***** Extract provided

# Me and my Vesuvius - One week (and a bit) in



## Xpenno (Nov 12, 2012)

So, I've been the proud owner of the Vesuvius for a little over a week now and thought it was about time for an update. I'll try and keep things concise (probably won't happen) and split it down into sections to keep things relevant (unlikely to happen).

*In the cup*

So, all other things aside this is where I was hoping that the machine would deliver and after a bumpy start I can assure you that it certainly does. When I first started to play with the machine there was no control or logic, I went at it like a bull in a china shop and mashed away at the screen without really understanding what I was doing, needless to say I managed to make some pretty bad coffee.... With this in mind I decided to restrict myself to a limited number of simple profiles until I'm fully confident with what the machine can deliver under relatively normal operating conditions. I have my main profile which attempts to emulate a NS T3 Aurelia and one that is a simple 9bar with flat pre-infusion.

The Vesuvius is paired with my EK43 Coffee and so far with this setup the results are stunning. I'm currently running 21g in 20g VST into around 40-50g which is split into two regular(ish) shots and doing so in 30-35 seconds. I mainly head towards medium/light roasts and feel like I'm in the minority of Vesuvius owners who mostly seem to prefer darker roast profiles. With my current Has Bean Blend (firmly medium) I'm getting a creaminess and sweetness that I've never got in espresso before. If I close my eyes then I swear that the shots had a small dash of milk and sugar in them, it's quite ridiculous. There is muted red fruit acidity on the finish that rounds off the cup just beautifully. I'm sure that any lover of dark roasts would appreciate this for sure (this premise will be put to the test tomorrow!)

*Conclusion *- this machine enables me to make the best espresso that I've ever been able to produce at home and I'm not consistently producing shots that better my local coffee shots, which kind of makes me sad as I've got to find other things to do at the weekend now.

**********
***** Record list

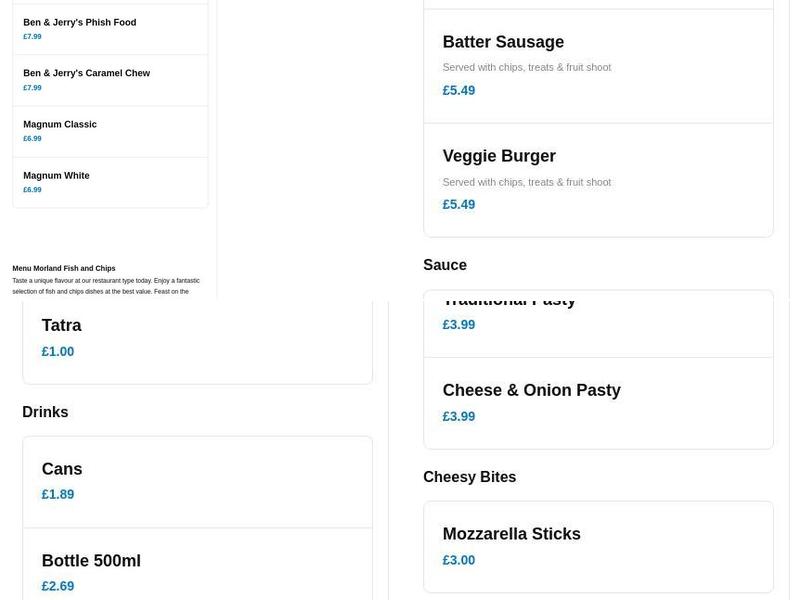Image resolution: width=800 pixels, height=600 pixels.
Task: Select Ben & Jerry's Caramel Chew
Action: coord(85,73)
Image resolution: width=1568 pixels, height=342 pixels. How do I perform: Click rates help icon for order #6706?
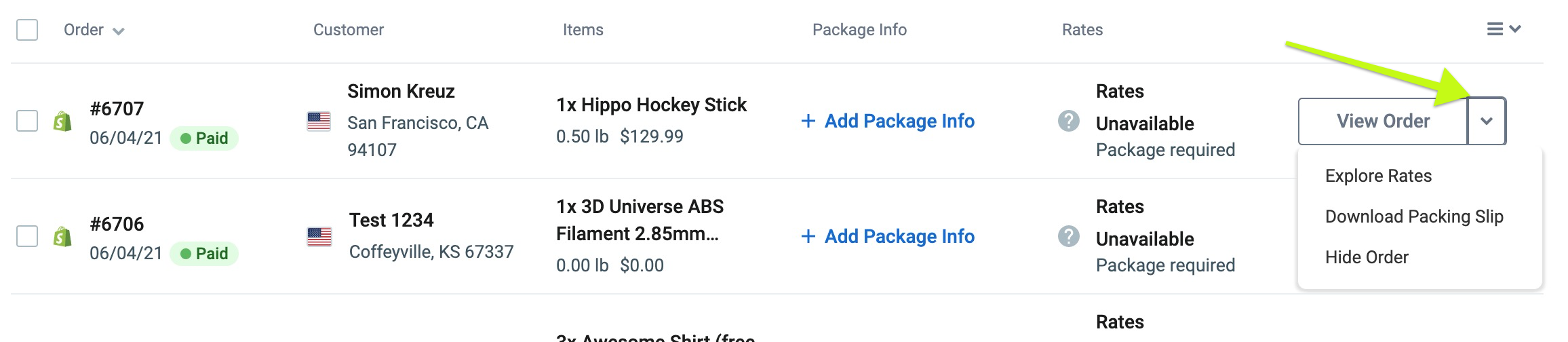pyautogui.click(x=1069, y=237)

**********

Exercise
From the Vesuvius forum post above, reproduce word for word the passage that runs from "The Vesuvius is" up to and including "the test tomorrow!)".

Finished exercise
The Vesuvius is paired with my EK43 Coffee and so far with this setup the results are stunning. I'm currently running 21g in 20g VST into around 40-50g which is split into two regular(ish) shots and doing so in 30-35 seconds. I mainly head towards medium/light roasts and feel like I'm in the minority of Vesuvius owners who mostly seem to prefer darker roast profiles. With my current Has Bean Blend (firmly medium) I'm getting a creaminess and sweetness that I've never got in espresso before. If I close my eyes then I swear that the shots had a small dash of milk and sugar in them, it's quite ridiculous. There is muted red fruit acidity on the finish that rounds off the cup just beautifully. I'm sure that any lover of dark roasts would appreciate this for sure (this premise will be put to the test tomorrow!)